═════ Page excerpt ═════
Reddit Content Analysis and Blog Generator

🔍 How It Works

From Reddit Scraping to AI-Powered Analysis

Data Collection
- Authenticates with Reddit using PRAW library
- Collects your:
  - Submissions (posts)
  - Comments
  - Upvoted content
- Combines text for analysis (adjustable with post_limit slider)
AI Processing Pipeline
Four specialized AI agents work sequentially:
- Expander: Adds context to raw text
- Analyzer: Identifies themes/patterns
- Metric Generator: Creates quantifiable stats
- Blog Architect: Crafts final narrative
Smart Storage
- SQLite database tracks:
  - Timestamped analyses
  - Generated metrics (JSON)
  - Blog post versions
  - Completion status
Interactive Dashboard
Streamlit-powered interface with:
- Real-time analysis previews
- Historical result browser
- Customizable settings panel

Workflow Diagram:

Reddit API → AI Agents → Database → Streamlit UI

🛠 Key Components

Component	Tech Used	Key Function
Reddit Integration	PRAW Library	Secure API access
AI Brain	Phi-4/Llama via Ollama	Content processing
Data Storage	SQLite	Versioned results
Visualization	Plotly + Streamlit	Interactive charts
Workflow Engine	NetworkX	Process orchestration

🌟 Alternative Use Cases

1. Personal Growth Toolkit

Mood Tracker: Map emotional trends in comments
Bias Detector: Find recurring argument patterns
Writing Coach: Improve communication style

Example: "Your positivity peaks on weekends - try scheduling tough conversations then!"
═════ Data extract ═════
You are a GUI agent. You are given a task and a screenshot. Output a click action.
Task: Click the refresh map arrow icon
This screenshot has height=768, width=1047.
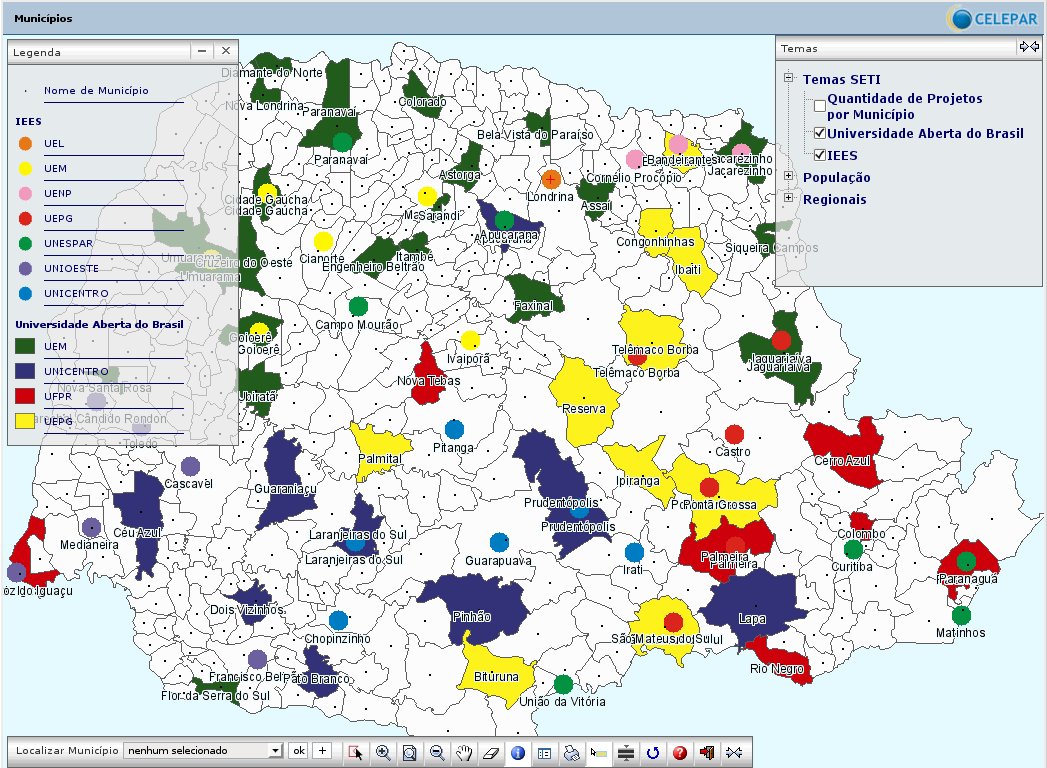point(654,752)
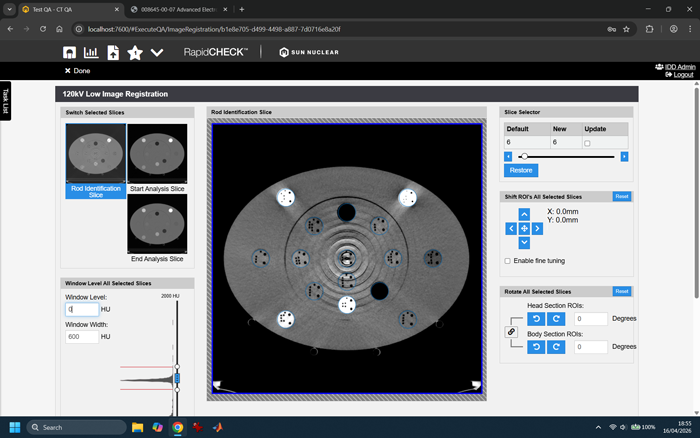Open the Task List side panel

[5, 101]
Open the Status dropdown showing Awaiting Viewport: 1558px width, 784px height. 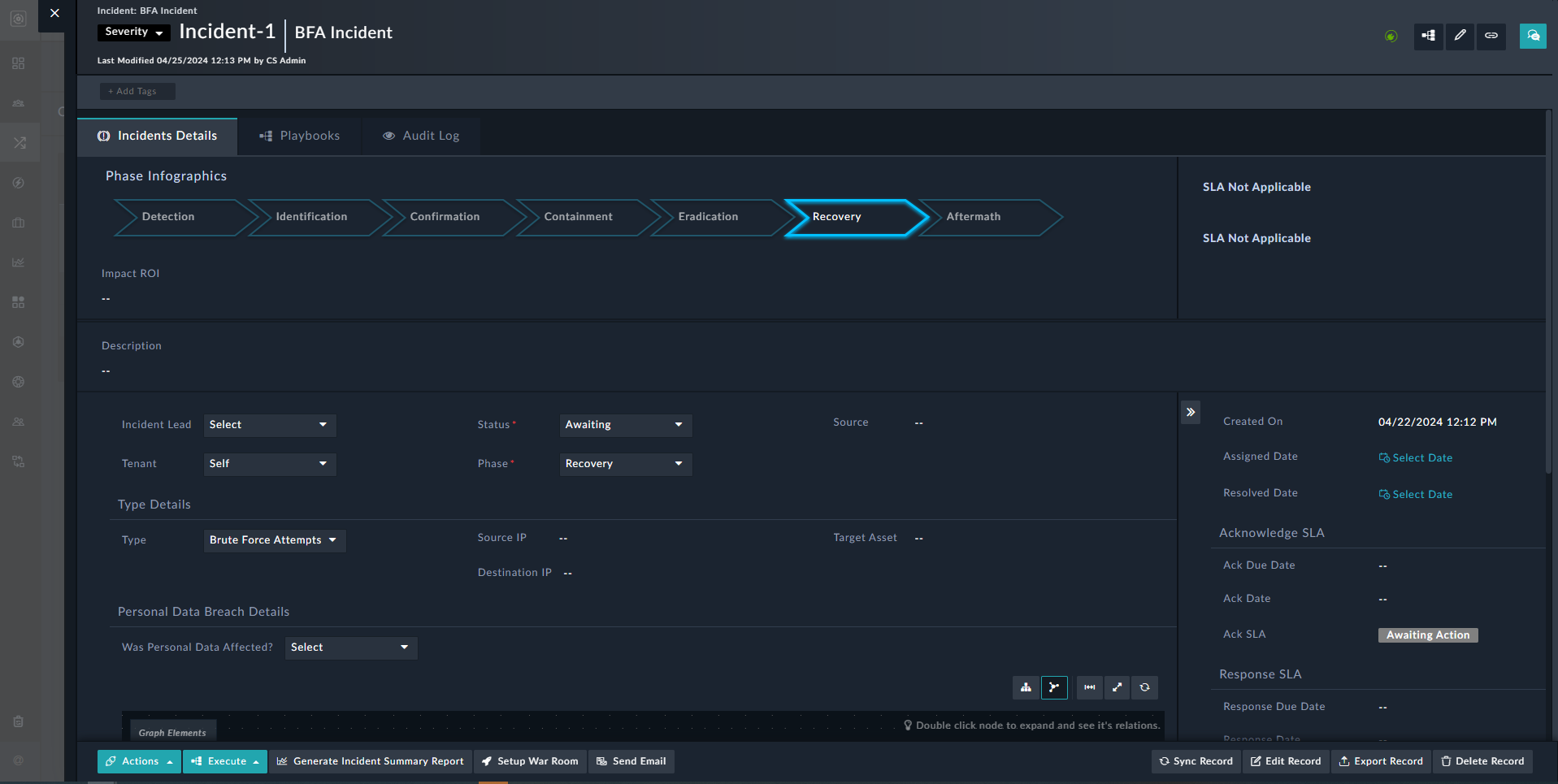[x=625, y=425]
═════
**Your tasks:**
#1 How would you translate this sentence from the Reddit analysis page into Spanish: "Your positivity peaks on weekends - try scheduling tough conversations then!"?
#2 What does the Reddit analysis page say about each of these?
(a) Which library handles authentication with Reddit?
(b) Which database tracks the analyses and blog post versions?
(c) Which of the four AI agents identifies themes and patterns?
#3 Can you continue the Reddit content analysis page from its last sentence?

**Replies:**
#1 Tu positividad alcanza su punto máximo los fines de semana: ¡intenta programar las conversaciones difíciles para entonces!

#2
(a) PRAW
(b) SQLite
(c) The Analyzer

#3
2. Community Analyst

Subreddit health checks
Controversy early warning system
Meme trend predictor

Case Study:
Identified r/tech's shift from AI enthusiasm to skepticism 3 months before major publications

3. Content Creation Suite

Auto-generate:
- Twitter threads from long posts
- Newsletter content
- Video script outlines

Template:
"Your gaming posts get 3x more engagement - build a Twitch stream around [Detected Popular Topics]"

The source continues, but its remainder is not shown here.